For purposes of the income test, “rents from real property” are deemed to include income received for services customarily furnished in connection with the rental of real property. For this purpose, services furnished to the tenants of a particular building will be considered as customary if, in the geographic market in which the building is located, tenants in buildings which are of a similar class (such as data centers) are customarily provided with the service. Determining what services are customary is often the challenge, especially for newer classes of buildings.

Treatment of Cross-Connect and Certain Remote Hands Services

The PLR addresses the treatment of certain data center services, including cross-connect and certain remote hands services. The PLR holds that such services will not cause amounts received by the taxpayer-REIT under a data center lease to be treated as other than “rents from real property” for purposes of the REIT rules, provided that the services are customarily offered in the relevant geographic market and are rendered in connection with the operation and maintenance of the data center. The specific services addressed in the PLR include:

  • Cross-Connect Services
    • Internet access bandwidth purchased by the taxpayer-REIT and resold to a tenant;
    • Interconnection to connect tenants to carriers within the data center;
    • Interconnection to connect tenants with other tenants within the data center;
    • Interconnection between multiple data centers and properties owned by third parties; and
    • Installation of the cross-connection cables for the purpose of offering the cross-connections listed above.
  • Remote Hands Services
  • Supervision of the tenant’s contractors while working on the tenant’s equipment;
  • Re-seating, relabeling, or replacing external cables;
  • rebooting servers; and
  • Changing backup tapes. 

Importantly, the PLR did not extend to any service that would require logical access to a tenant’s equipment (i.e., logging into the tenant’s servers with tenant provided access information). The PLR indicates that the taxpayer-REIT would conduct any such services through third-party providers that qualify as independent contractors or through a taxable REIT subsidiary (or, TRS) of the taxpayer-REIT.

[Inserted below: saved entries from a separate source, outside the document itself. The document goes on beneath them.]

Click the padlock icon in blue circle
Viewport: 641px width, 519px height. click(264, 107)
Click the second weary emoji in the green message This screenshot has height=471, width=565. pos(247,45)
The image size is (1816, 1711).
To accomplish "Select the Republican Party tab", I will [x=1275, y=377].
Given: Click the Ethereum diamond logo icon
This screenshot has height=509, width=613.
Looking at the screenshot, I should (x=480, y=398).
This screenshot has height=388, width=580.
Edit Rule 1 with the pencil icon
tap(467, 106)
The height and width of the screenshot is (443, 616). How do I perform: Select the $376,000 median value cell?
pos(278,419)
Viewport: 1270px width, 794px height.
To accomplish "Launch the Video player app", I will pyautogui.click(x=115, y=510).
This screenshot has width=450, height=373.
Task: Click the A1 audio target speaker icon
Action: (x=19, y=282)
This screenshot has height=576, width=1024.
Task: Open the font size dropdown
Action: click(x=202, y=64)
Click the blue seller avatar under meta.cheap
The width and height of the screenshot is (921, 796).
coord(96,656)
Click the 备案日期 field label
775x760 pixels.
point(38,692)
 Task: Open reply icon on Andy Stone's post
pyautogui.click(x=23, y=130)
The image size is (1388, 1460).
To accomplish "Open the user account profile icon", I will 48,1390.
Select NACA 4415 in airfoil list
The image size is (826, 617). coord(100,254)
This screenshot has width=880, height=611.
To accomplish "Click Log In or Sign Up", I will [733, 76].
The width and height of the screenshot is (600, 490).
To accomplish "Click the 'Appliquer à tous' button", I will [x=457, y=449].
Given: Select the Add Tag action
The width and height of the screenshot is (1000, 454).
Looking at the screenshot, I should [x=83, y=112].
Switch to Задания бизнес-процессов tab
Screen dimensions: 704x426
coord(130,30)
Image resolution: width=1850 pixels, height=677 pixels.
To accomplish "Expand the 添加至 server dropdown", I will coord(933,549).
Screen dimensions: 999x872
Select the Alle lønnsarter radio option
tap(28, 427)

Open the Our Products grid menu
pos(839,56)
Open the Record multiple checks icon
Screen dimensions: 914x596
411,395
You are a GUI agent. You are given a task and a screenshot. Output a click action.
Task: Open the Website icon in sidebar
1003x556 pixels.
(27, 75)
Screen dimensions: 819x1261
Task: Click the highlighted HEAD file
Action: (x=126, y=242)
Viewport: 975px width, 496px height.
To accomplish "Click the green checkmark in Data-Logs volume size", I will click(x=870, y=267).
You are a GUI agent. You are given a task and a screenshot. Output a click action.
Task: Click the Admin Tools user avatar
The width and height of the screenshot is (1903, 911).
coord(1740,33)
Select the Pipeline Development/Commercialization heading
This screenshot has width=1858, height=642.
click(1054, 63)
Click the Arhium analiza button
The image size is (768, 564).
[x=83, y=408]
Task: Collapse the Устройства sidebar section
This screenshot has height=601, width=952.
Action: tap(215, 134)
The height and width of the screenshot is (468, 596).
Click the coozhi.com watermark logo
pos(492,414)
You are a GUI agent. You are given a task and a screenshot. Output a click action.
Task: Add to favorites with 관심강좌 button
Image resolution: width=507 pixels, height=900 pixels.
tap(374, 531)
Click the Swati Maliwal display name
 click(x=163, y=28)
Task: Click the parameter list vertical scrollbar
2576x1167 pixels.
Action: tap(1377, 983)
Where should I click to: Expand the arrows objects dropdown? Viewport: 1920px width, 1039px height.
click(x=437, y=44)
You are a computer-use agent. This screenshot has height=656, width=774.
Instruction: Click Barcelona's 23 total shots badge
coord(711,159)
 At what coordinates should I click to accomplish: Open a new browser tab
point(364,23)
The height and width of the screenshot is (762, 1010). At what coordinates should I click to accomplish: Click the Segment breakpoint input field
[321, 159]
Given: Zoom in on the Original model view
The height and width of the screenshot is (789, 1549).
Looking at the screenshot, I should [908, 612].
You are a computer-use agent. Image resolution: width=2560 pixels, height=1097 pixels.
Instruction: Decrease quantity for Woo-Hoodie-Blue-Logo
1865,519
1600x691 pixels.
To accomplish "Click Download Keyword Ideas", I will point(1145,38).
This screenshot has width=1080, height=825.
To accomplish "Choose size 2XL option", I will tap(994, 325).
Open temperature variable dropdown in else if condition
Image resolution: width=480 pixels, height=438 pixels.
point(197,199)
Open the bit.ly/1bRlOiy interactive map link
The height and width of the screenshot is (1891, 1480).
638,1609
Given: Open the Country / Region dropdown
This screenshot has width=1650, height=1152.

Characterization of Amounts Received Under Master Service Agreements

The PLR also addresses whether certain payments received by the taxpayer-REIT in respect of its data centers fail to qualify as “rents from real property” because such payments are received under a “master service agreement,” rather than a traditional lease. In general, the master service agreements at issue in the PLR (i) identify the data center, (ii) grant the customer a license to use specific space, such as space in caged areas, a cabinet, a rack, or specified rooms or floors of the data center, for the purpose of installing, operating, maintaining, altering, and repairing the customer’s communications, computing and electronic data storage equipment in such space, and (iii) require the taxpayer-REIT to provide cross-connect services and remote hands services in order to support the customer’s use of the space and establishes standards for the provision of such services.

The PLR concludes that payments received by the taxpayer-REIT under the master service agreements are considered rents from real property, regardless of the form of the agreement. The PLR explains that the relevant test is whether the payments under such an agreement are “received for the use of, or right to use, real property.” Because the master service agreements provide customers the same rights they would have under a traditional lease, the PLR concludes that payments received by the taxpayer-REIT under such agreements will be treated as “rents from real property” for purposes of the REIT rules.

 

DISCLAIMER: Because of the generality of this update, the information provided herein may not be applicable in all situations and should not be acted upon without specific legal advice based on particular situations.